Cette plante élève des bactéries
L’hypothèse est fascinante : la cardère sauvage, plante commune de nos bords de route, élèverait des bactéries pour en absorber l’azote grâce à de mystérieux filaments hyper-mobiles. Du jamais vu dans le monde végétal.
James Krupa est encore sous le charme de ces images. “J’ai adoré ce travail”, insiste ce spécialiste des plantes carnivores. Qui en connaissait pourtant déjà un rayon sur la plante en question : “Nous avons réalisé plusieurs expériences depuis 2008 afin de déterminer si elle était carnivore.”
Cette plante, c’est la cardère sauvage, dite parfois le “bonnetier sauvage”, en référence à ses capitules hérissés de piquants, semblables à de gros chardons, qui servaient autrefois de brosses pour carder la laine. Une plante banale sous nos latitudes – on voit souvent sa silhouette le long des talus autoroutiers ou des voies ferrées. “En Amérique du Nord, elle est considérée comme invasive”, évoque James Krupa. “Les rares études scientifiques de ces dernières années à son sujet visent à s’en débarrasser”, pointe d’ailleurs Antoine Vergne. Lequel a eu l’audace, pour son doctorat, de s’intéresser à cette plante largement dédaignée. Et il y a trouvé un véritable trésor, dissimulé au creux de ses longues feuilles dentelées, dans cette petite retenue où l’eau de pluie peut demeurer piégée pendant des semaines, comme autant de petits lacs en apesanteur : d’infimes filaments, parfois longs d’un millimètre, capables d’apparaître puis de disparaître en quelques secondes.

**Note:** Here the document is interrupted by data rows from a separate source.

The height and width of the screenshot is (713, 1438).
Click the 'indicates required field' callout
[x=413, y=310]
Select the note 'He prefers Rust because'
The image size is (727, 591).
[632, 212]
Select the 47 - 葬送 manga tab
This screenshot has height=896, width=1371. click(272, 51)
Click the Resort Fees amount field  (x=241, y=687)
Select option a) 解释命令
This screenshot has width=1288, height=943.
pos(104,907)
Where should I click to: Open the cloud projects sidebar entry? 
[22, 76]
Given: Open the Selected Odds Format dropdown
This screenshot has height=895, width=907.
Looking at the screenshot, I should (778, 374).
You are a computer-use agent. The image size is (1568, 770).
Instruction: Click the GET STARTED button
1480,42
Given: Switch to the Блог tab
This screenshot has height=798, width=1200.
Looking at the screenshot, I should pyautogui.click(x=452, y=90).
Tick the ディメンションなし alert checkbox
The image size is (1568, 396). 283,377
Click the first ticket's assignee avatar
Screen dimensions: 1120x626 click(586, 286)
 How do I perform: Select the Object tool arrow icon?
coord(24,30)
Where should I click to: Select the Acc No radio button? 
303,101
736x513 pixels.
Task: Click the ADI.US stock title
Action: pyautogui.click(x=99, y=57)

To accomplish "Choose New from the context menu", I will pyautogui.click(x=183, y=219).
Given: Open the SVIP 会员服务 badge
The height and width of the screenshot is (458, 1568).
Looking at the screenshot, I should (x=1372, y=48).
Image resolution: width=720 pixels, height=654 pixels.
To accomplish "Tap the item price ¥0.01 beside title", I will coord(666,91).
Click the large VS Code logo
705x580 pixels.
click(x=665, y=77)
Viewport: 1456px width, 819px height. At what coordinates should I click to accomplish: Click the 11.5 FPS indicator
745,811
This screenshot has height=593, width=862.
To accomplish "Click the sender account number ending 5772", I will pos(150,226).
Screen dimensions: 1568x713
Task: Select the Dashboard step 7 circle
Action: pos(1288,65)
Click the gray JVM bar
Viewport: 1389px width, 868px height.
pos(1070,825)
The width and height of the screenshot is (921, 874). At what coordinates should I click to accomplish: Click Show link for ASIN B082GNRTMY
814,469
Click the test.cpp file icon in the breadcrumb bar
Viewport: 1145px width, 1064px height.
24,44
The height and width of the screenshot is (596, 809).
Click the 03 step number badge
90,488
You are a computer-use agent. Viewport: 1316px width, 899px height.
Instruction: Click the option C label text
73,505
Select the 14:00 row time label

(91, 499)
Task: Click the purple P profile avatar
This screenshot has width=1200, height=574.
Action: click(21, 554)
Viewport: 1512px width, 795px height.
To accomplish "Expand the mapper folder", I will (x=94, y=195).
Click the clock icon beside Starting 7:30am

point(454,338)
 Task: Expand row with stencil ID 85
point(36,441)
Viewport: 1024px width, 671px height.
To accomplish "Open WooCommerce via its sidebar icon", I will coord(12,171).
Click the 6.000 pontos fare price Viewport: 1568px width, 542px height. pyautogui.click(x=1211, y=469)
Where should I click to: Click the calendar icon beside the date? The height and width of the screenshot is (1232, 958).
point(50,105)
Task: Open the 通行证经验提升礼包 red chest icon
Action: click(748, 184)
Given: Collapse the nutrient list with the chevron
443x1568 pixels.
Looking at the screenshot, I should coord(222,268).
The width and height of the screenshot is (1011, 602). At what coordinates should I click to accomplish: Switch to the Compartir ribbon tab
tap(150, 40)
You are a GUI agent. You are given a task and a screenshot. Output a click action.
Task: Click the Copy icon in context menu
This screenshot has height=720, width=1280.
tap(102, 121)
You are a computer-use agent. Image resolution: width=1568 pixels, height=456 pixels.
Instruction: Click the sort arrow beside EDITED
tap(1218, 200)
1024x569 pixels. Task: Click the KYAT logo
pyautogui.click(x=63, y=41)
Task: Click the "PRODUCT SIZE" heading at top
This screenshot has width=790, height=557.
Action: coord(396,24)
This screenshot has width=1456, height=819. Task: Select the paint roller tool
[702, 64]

“Pour une plante, c’est d’une rapidité stupéfiante. Je n’ai jamais vu ça de ma vie”, s’émerveille Jean-Claude Caissard, de l’université de Saint-Étienne, qui a participé à la découverte… “On les voit très légèrement onduler, comme s’ils étaient en attente, prêts à se saisir de quelque chose”, décrit Éric Giraud, de l’université de Montpellier, lui aussi de la partie.